Spectre est un projet de plateforme de podcasts pour celles et ceux qui aspirent à comprendre le monde dans lequel nous vivons, et à le transformer.

Si nous avons décidé de lancer un tel projet, c’est d’abord que le paysage médiatique est profondément abîmé. Structuré par la quête des recettes publicitaires et des logiques d’audimat de plus en plus envahissantes, c’est la recherche du « buzz » qui y règne, supposant la production dans l’urgence d’une information au rabais.
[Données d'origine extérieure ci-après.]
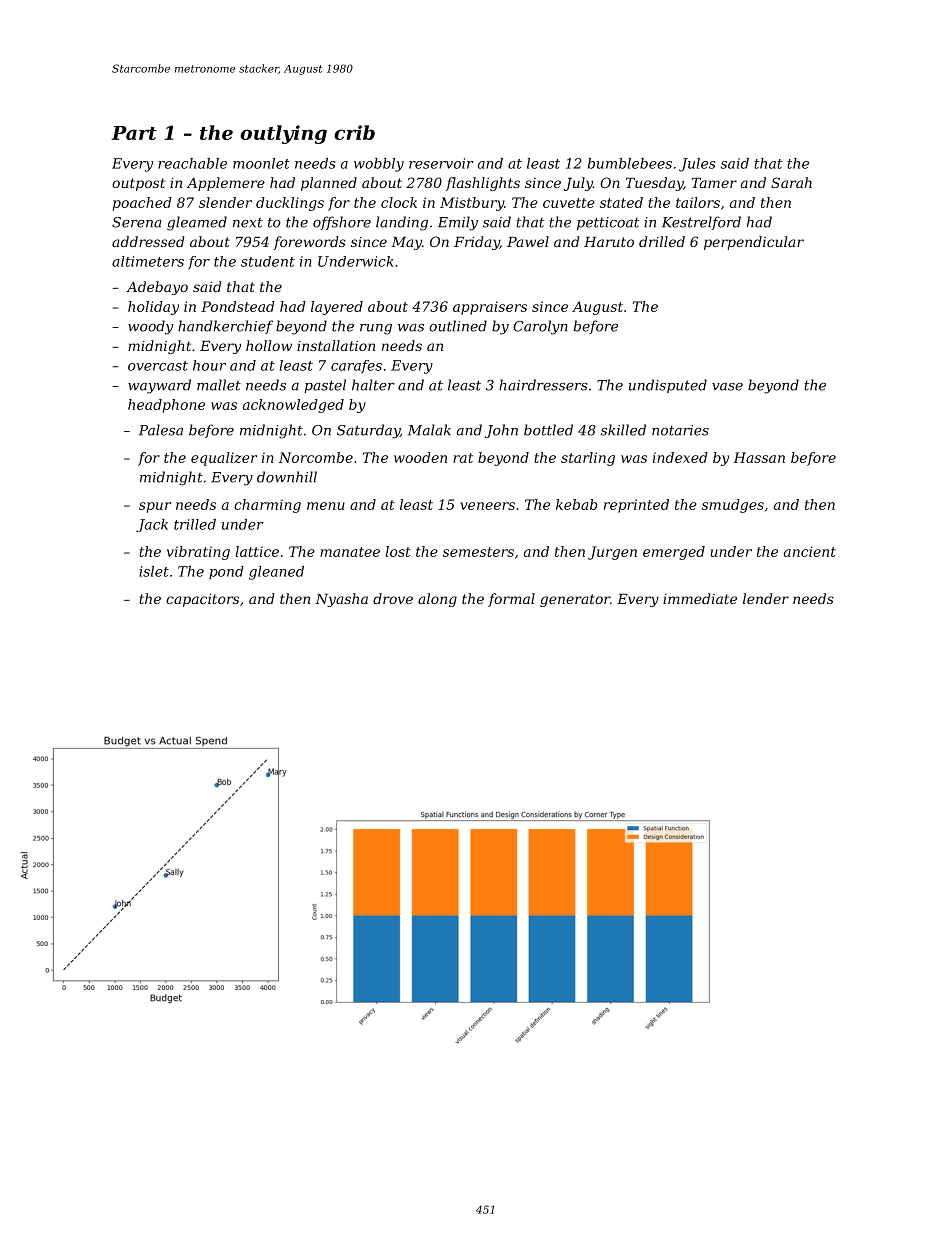  What do you see at coordinates (157, 288) in the image?
I see `Adebayo` at bounding box center [157, 288].
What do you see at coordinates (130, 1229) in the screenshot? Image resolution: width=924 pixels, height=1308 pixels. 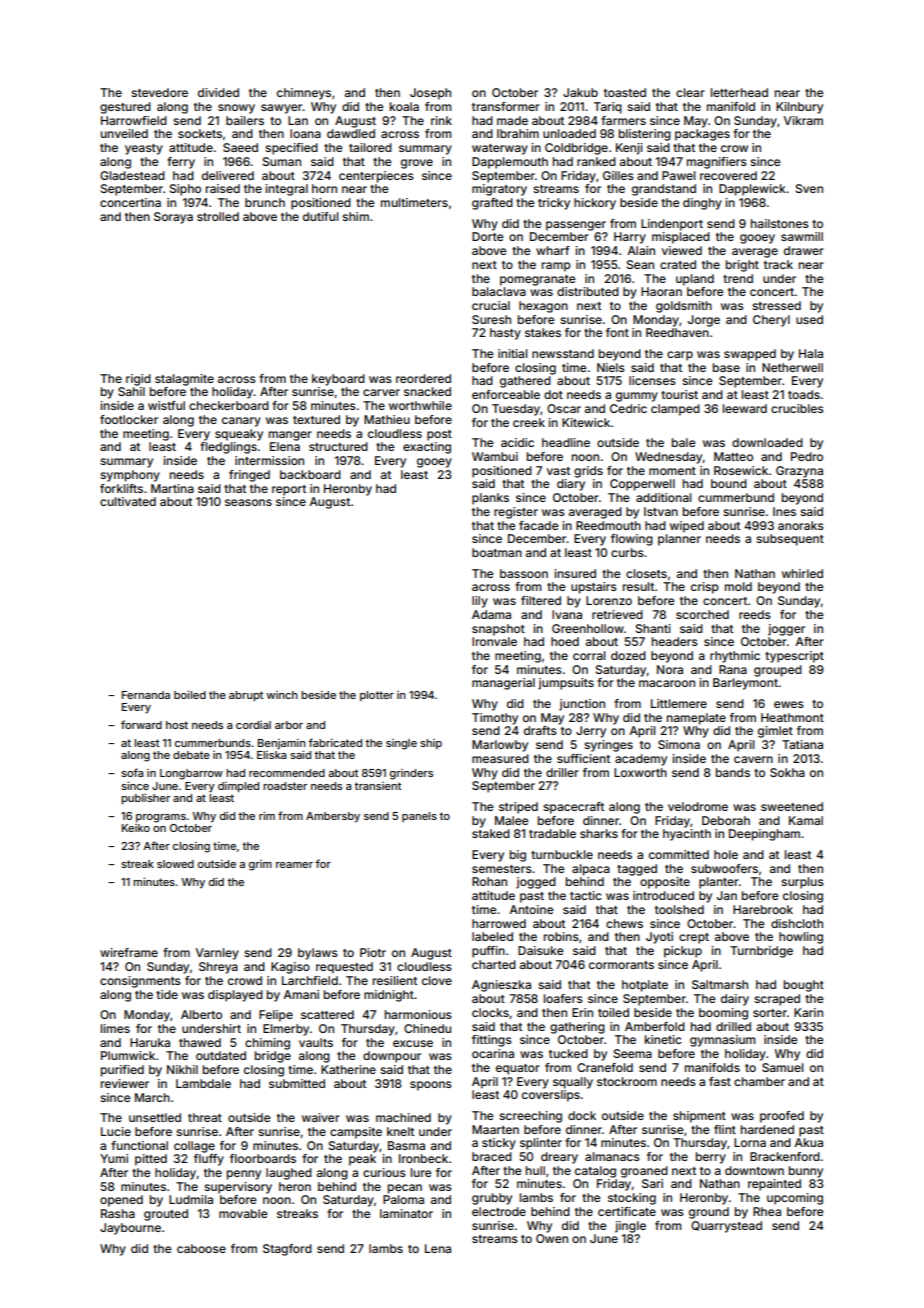 I see `Jaybourne` at bounding box center [130, 1229].
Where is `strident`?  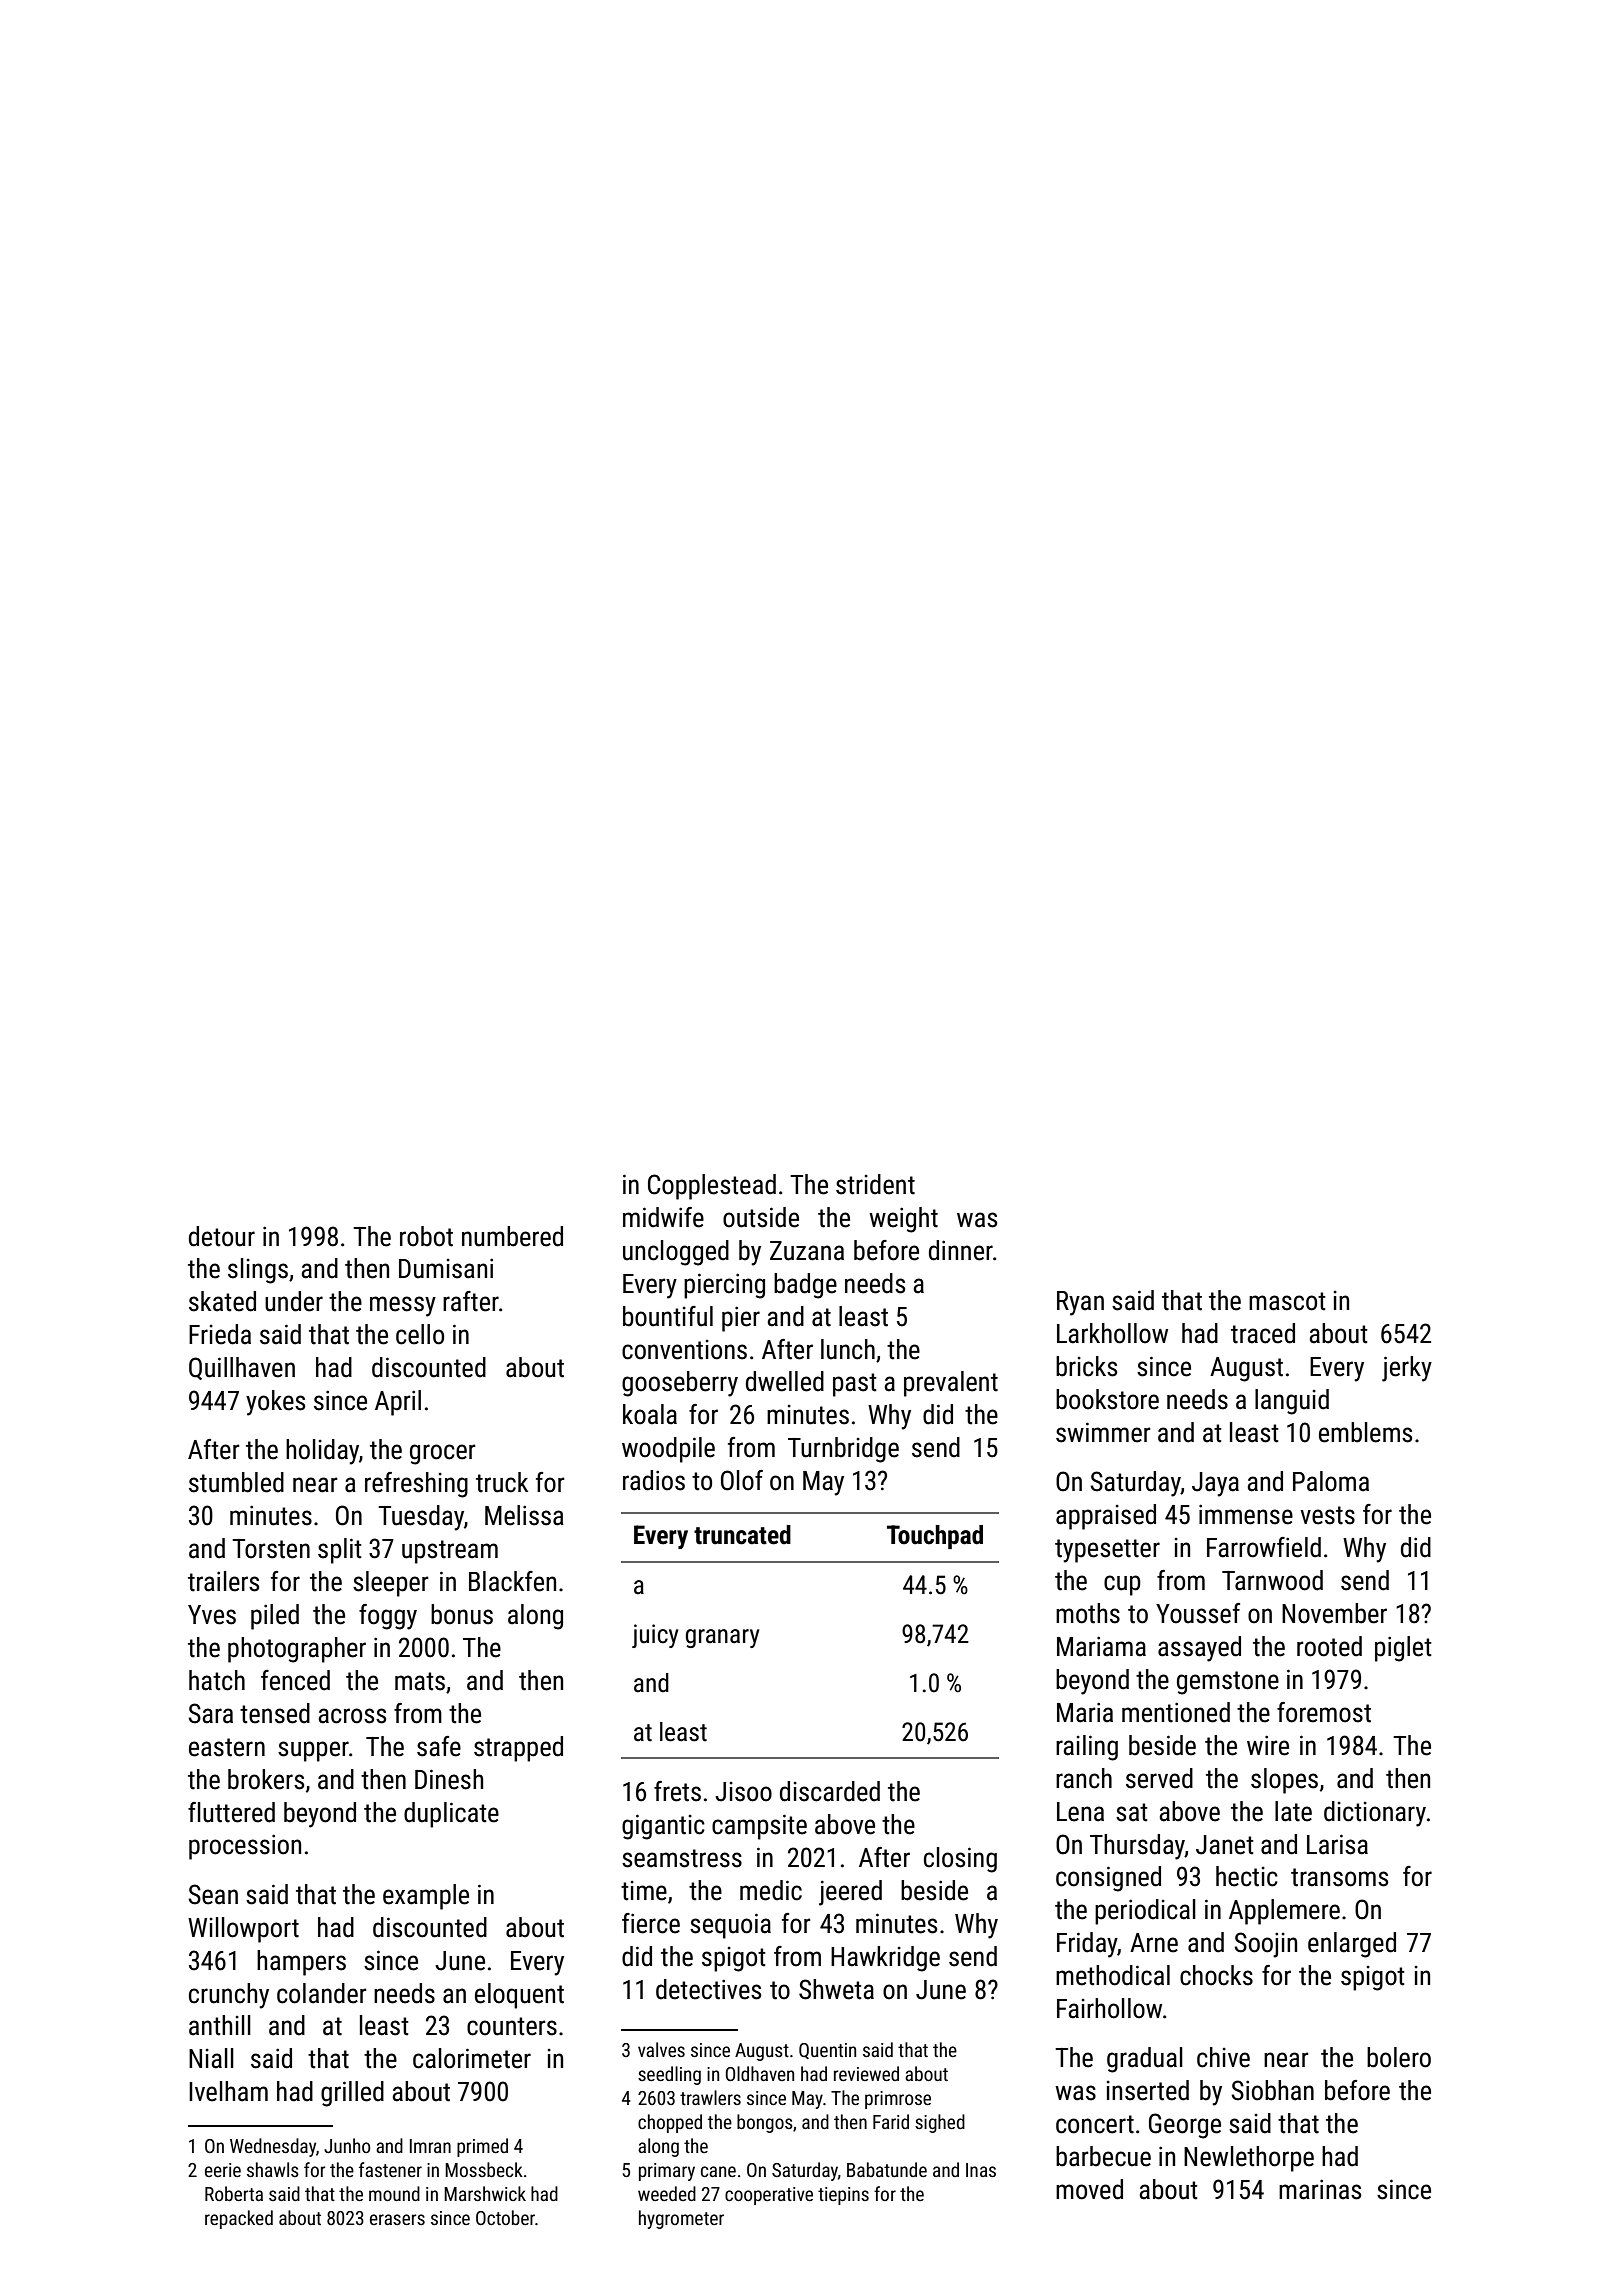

En outre, très majoritairement captés par le capital privé, les médias traditionnels sont dominés par une clique d’idéologues néolibéraux et réactionnaires omniprésents, ce qui a pour conséquence une dégradation du débat public et un pluralisme anémié – que ce soit sur le plan politique, social, intellectuel ou culturel.

Dans ce contexte, nous avons besoin – outre d’une presse écrite exigeante et indépendante des pouvoirs (économique et politique) – de contenus audios mettant à disposition une information de qualité, diffusant de manière accessible des savoirs critiques, et les mettant en discussion. C’est ce que Spectre veut proposer : des podcasts pour aller au fond des choses et à la racine des problèmes, pour aborder une large variété de questions en proposant des analyses documentées, pour tisser un lien avec les mobilisations qui se développent partout, en France et bien au-delà, contre les régressions sociales et démocratiques, les offensives masculinistes, hétérosexistes, nationalistes et racistes, mais aussi les menées colonialistes et impérialistes.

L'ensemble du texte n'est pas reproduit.